Prof. Dr. Tilmann Rabl

Developing a Benchmark for Real-Time Analytics Systems

written by Tarik Alnawa, Fabian Georgi, Jan Reppien, Gerd Rössler and Finn Schoellkopf

Driven by the increasing volume and velocity of data, stream processing systems have become more and more relevant, not only for tech companies but also for businesses in logistics, finance, and other sectors. Similarly, time-critical business decisions benefit from real-time data analytics. Modern hardware lays the technical foundation for such analytics. Entry hurdles for end users are lowered through cloud computing and analytical systems such as Spark Streaming and Flink. Today, it is easier than ever before to capitalize on real-time analytics.

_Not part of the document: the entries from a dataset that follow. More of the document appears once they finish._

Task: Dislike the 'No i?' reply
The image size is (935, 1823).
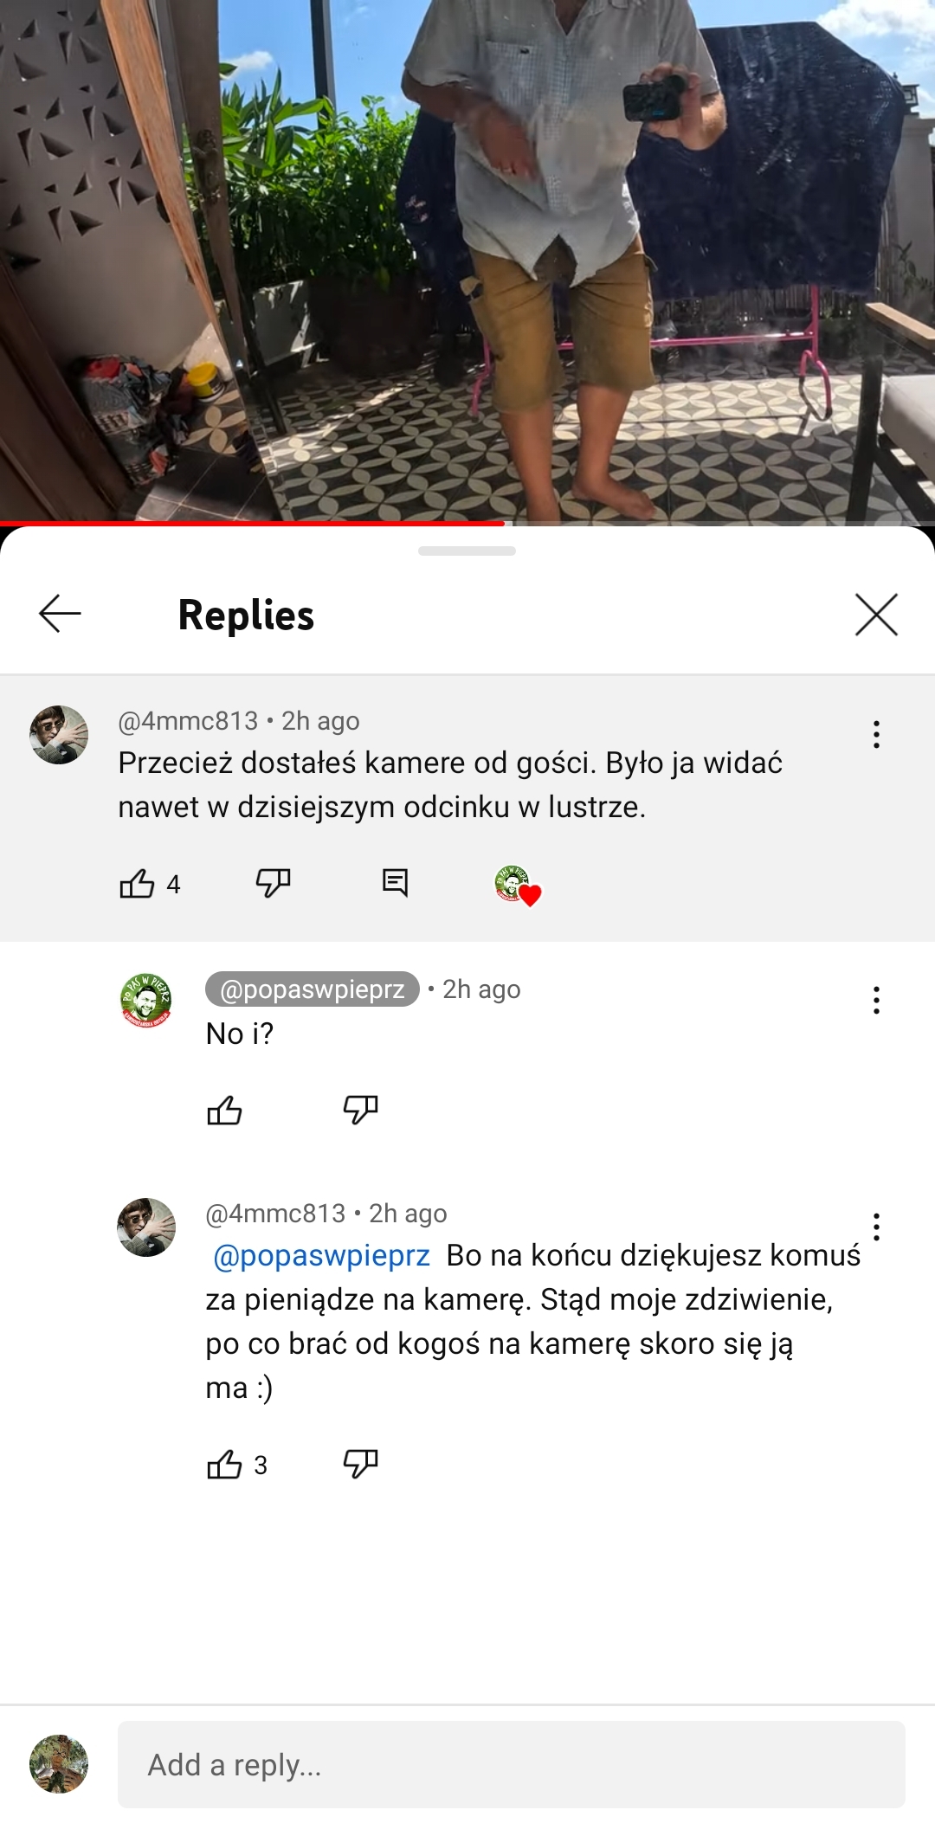Action: pyautogui.click(x=360, y=1109)

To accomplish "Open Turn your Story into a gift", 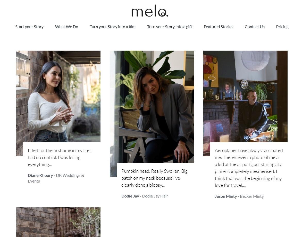I will (169, 27).

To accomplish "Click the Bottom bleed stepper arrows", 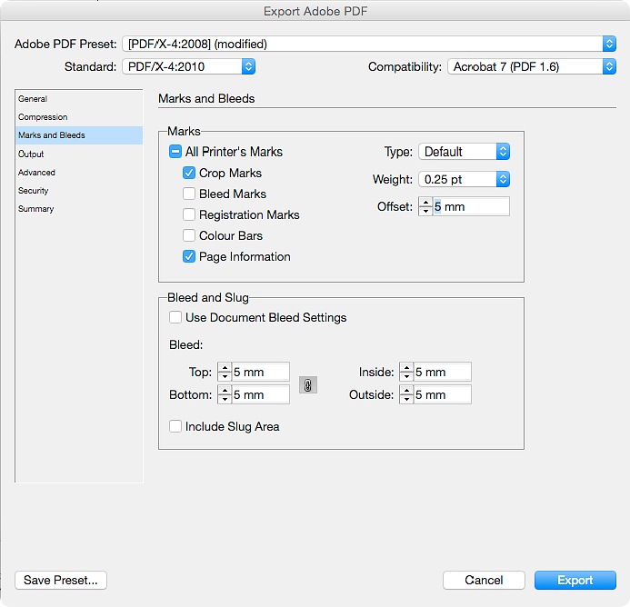I will pyautogui.click(x=224, y=395).
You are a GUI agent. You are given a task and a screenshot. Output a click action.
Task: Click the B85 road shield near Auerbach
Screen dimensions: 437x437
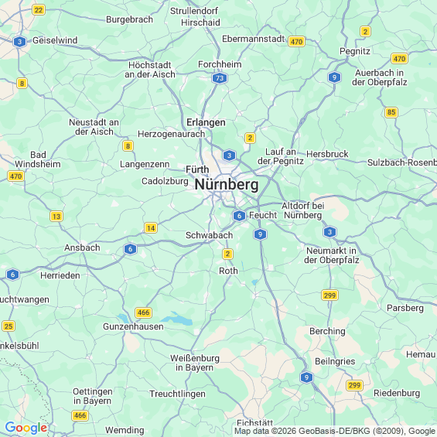coord(391,112)
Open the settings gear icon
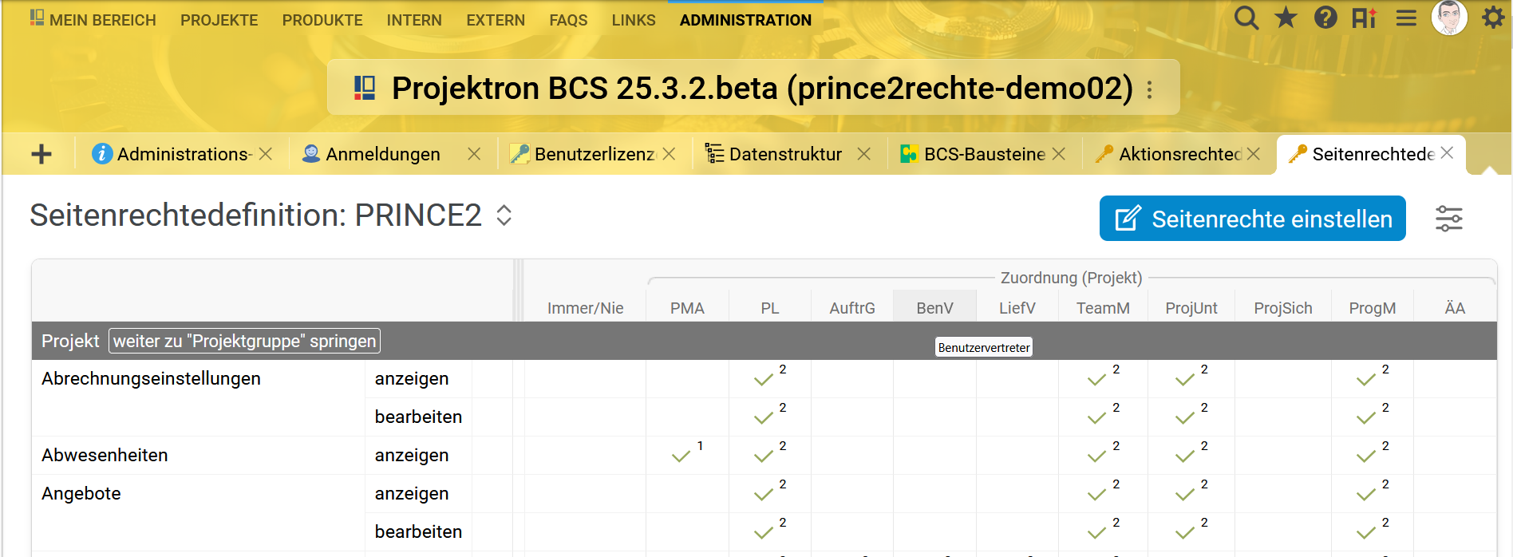 (x=1493, y=18)
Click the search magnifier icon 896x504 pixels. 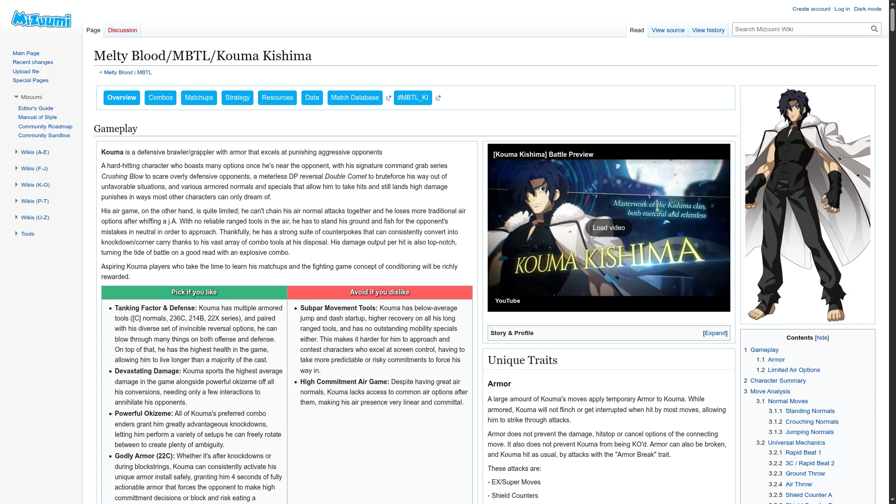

What is Real-Time Analytics?

Real-time analytics involves using data as soon as it is produced to reason business decisions. Systems need to execute analytical queries, incorporating fresh data. Two metrics are particularly important in this context: - Data Latency: Data latency measures the time it takes for generated data to become visible in a query. For real-time analytics systems, the goal is to minimize this time span during which the data is processed by the systems. Therefore, data should be visible within a few seconds or even sub-seconds. - Query Latency: Query latency is the time it takes for queries to execute and return the result set. Although there are options for quickly inserting data, in the past this has resulted in long query latency. The goal of real-time analytics systems is to minimize query latency and quickly reflect changes in the data. This enables faster business decisions, real-time predictions, and process automation.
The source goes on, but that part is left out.